## DIRECTIONS
Check every line below for the word "Contact" and copy the ones that have it.

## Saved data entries
____
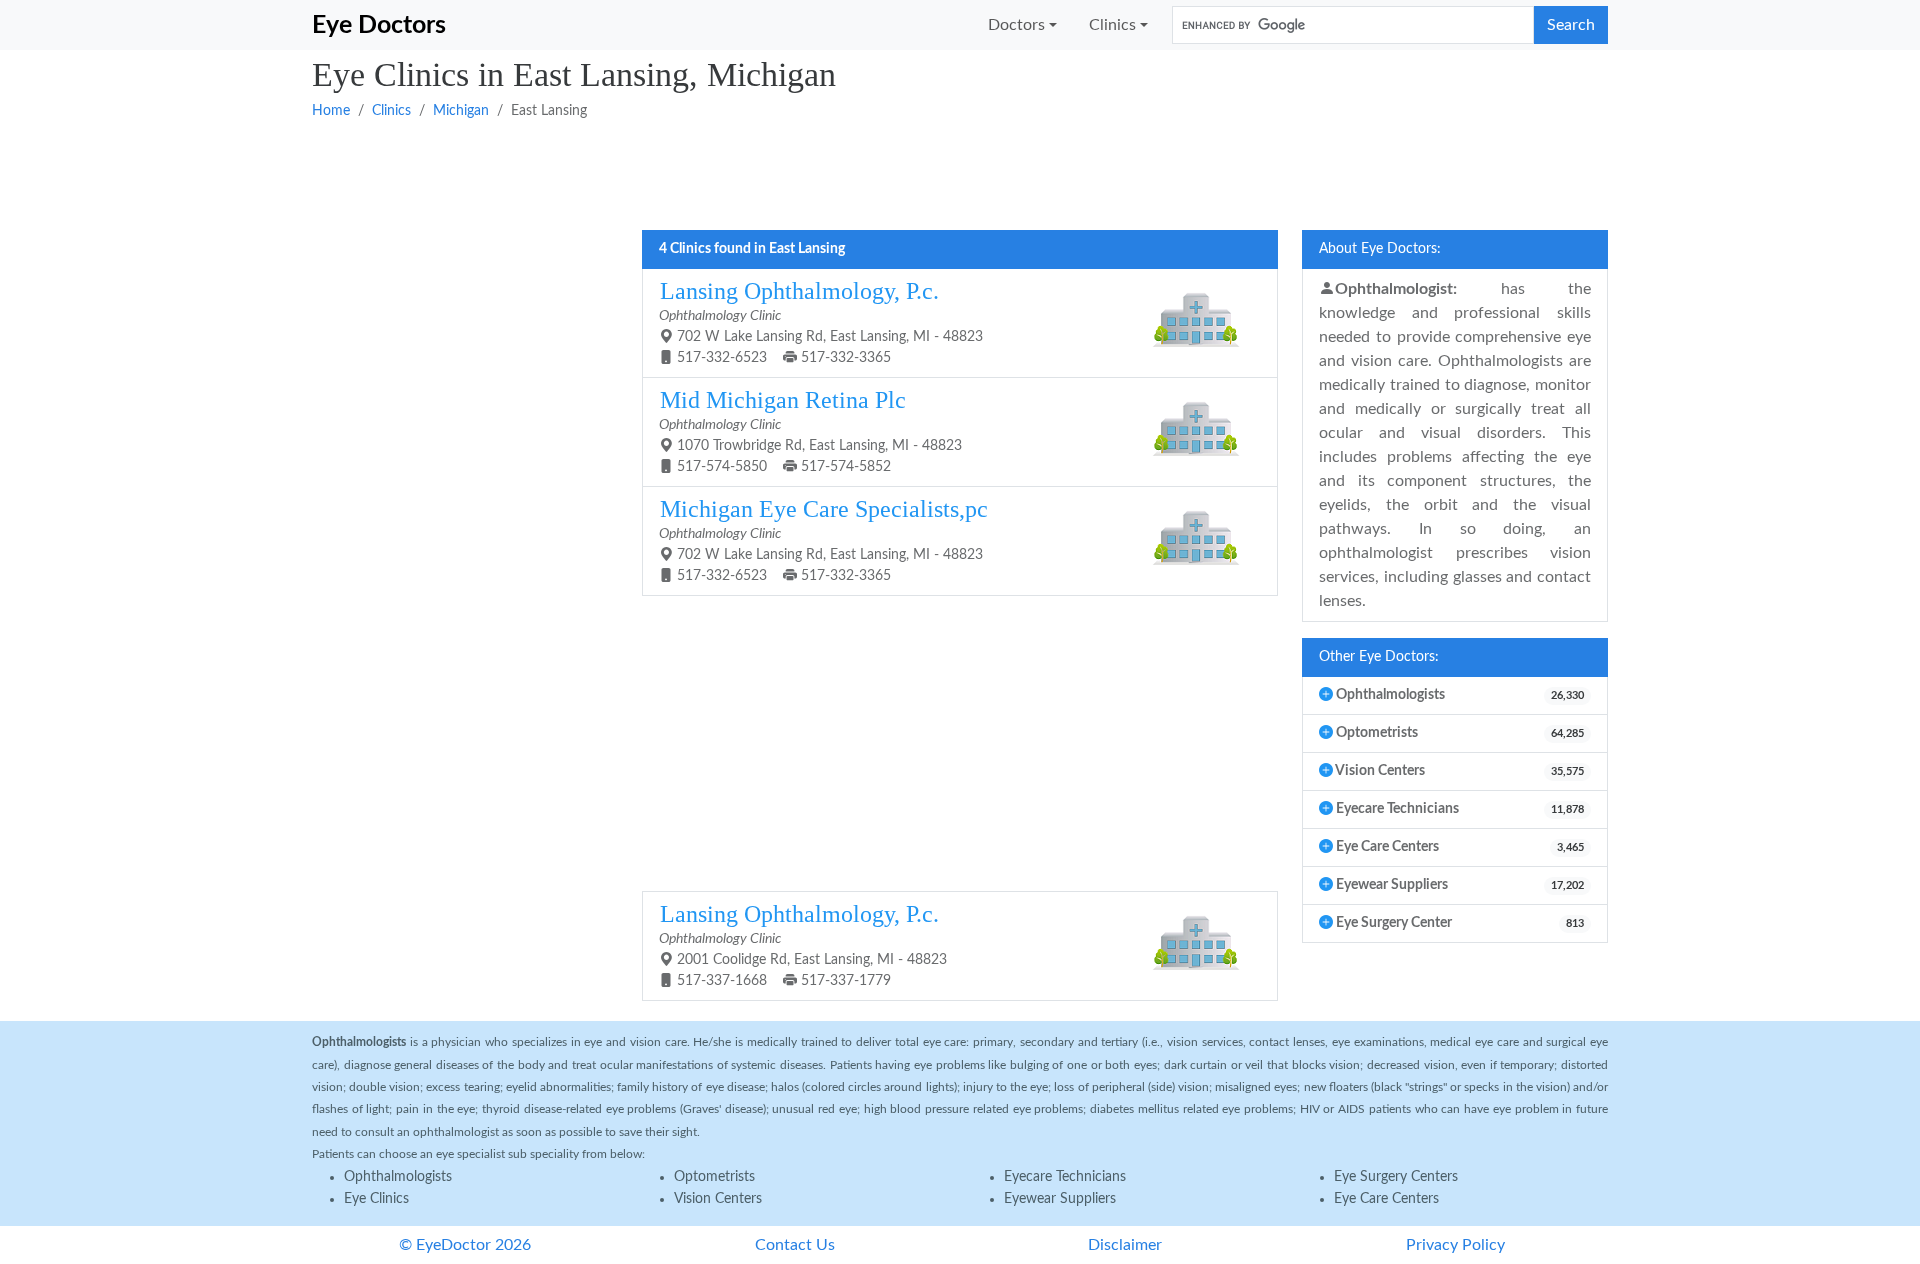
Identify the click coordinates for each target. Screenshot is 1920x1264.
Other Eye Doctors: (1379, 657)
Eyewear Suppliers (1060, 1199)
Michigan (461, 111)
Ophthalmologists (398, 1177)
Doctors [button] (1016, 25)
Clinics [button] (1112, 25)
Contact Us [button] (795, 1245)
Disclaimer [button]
____
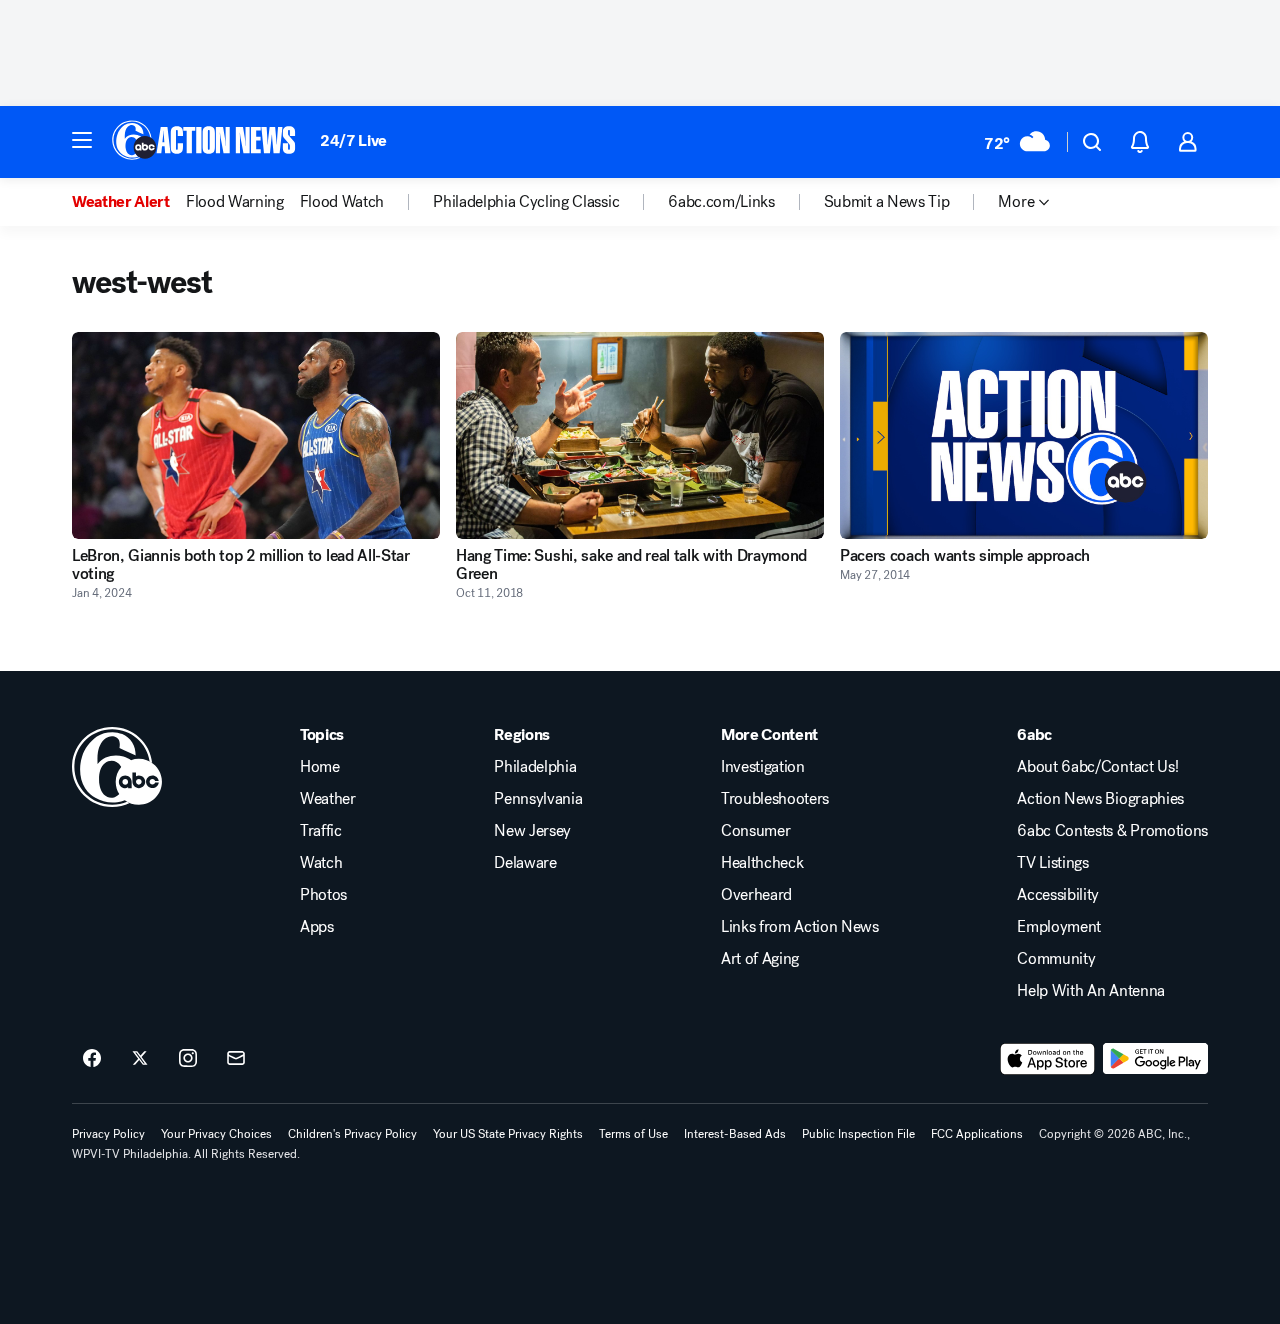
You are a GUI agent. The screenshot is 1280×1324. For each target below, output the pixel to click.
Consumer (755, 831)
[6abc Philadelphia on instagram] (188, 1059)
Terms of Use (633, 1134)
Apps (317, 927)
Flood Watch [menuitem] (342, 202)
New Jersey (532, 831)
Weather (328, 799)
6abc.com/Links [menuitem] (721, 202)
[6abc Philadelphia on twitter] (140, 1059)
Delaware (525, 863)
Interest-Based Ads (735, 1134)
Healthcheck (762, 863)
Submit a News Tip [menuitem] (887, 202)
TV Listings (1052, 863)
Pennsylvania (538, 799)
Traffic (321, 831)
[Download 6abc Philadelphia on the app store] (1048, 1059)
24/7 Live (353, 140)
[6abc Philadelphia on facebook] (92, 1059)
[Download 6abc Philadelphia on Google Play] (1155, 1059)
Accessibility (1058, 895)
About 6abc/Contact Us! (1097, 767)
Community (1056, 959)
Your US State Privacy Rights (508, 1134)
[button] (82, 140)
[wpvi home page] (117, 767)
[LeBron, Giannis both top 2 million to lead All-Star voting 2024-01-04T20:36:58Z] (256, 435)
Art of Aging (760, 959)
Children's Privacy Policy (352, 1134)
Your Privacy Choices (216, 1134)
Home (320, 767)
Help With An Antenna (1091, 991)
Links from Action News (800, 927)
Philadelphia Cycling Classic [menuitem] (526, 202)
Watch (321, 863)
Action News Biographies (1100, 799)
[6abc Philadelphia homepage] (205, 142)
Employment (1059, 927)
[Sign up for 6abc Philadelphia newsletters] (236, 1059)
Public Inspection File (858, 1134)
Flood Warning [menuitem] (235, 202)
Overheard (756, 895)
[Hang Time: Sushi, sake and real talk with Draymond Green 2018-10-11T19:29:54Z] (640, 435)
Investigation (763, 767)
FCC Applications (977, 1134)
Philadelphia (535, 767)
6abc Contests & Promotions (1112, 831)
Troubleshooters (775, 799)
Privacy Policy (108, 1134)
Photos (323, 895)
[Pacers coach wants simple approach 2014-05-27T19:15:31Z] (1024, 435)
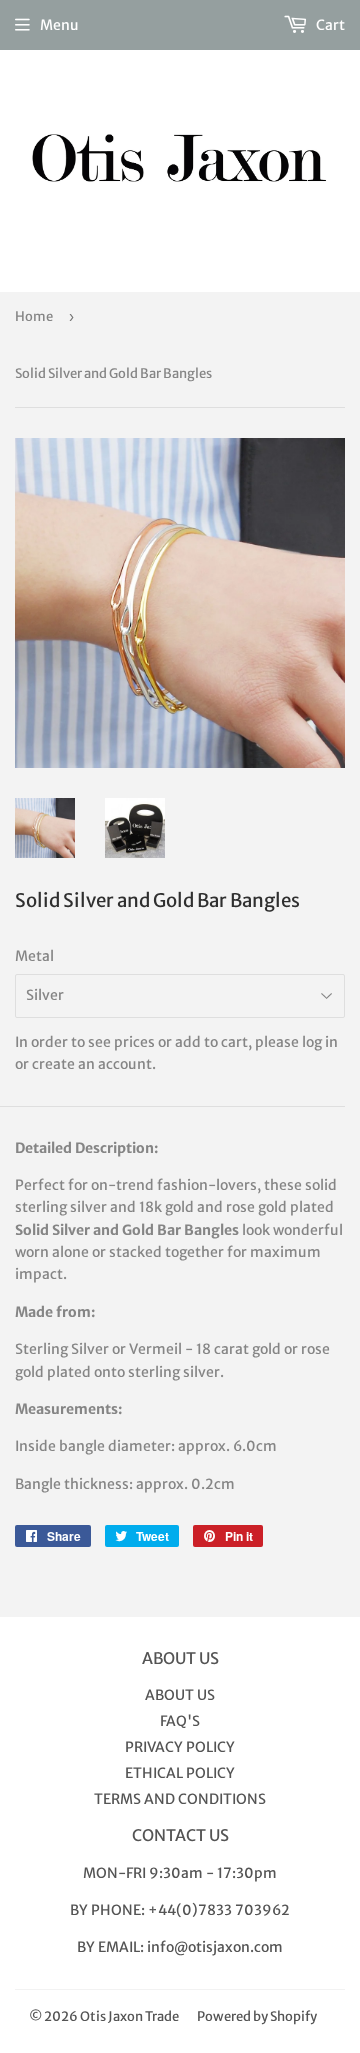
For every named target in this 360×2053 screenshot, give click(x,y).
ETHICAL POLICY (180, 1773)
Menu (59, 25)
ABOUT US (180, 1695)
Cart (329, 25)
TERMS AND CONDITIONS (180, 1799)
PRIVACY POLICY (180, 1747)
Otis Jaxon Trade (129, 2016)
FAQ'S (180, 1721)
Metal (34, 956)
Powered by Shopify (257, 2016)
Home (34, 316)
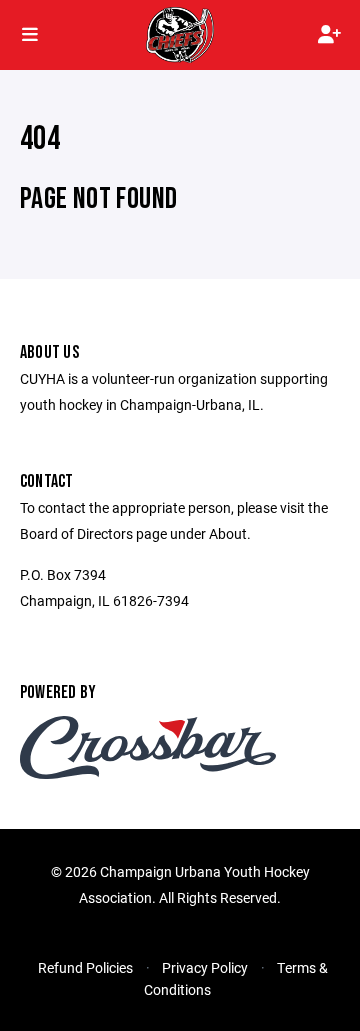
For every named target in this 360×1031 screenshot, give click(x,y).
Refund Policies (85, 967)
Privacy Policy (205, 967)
____
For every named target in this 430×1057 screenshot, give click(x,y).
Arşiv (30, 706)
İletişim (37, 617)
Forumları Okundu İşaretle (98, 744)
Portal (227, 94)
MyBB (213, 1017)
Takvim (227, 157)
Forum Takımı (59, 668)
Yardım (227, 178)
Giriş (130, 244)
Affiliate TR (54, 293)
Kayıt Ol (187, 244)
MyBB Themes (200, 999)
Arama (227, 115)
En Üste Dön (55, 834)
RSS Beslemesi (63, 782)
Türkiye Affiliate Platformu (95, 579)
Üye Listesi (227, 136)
____
## RESPONSE AREA
Contact Us [button] (795, 1245)
About 6abc/Contact Us! (1097, 767)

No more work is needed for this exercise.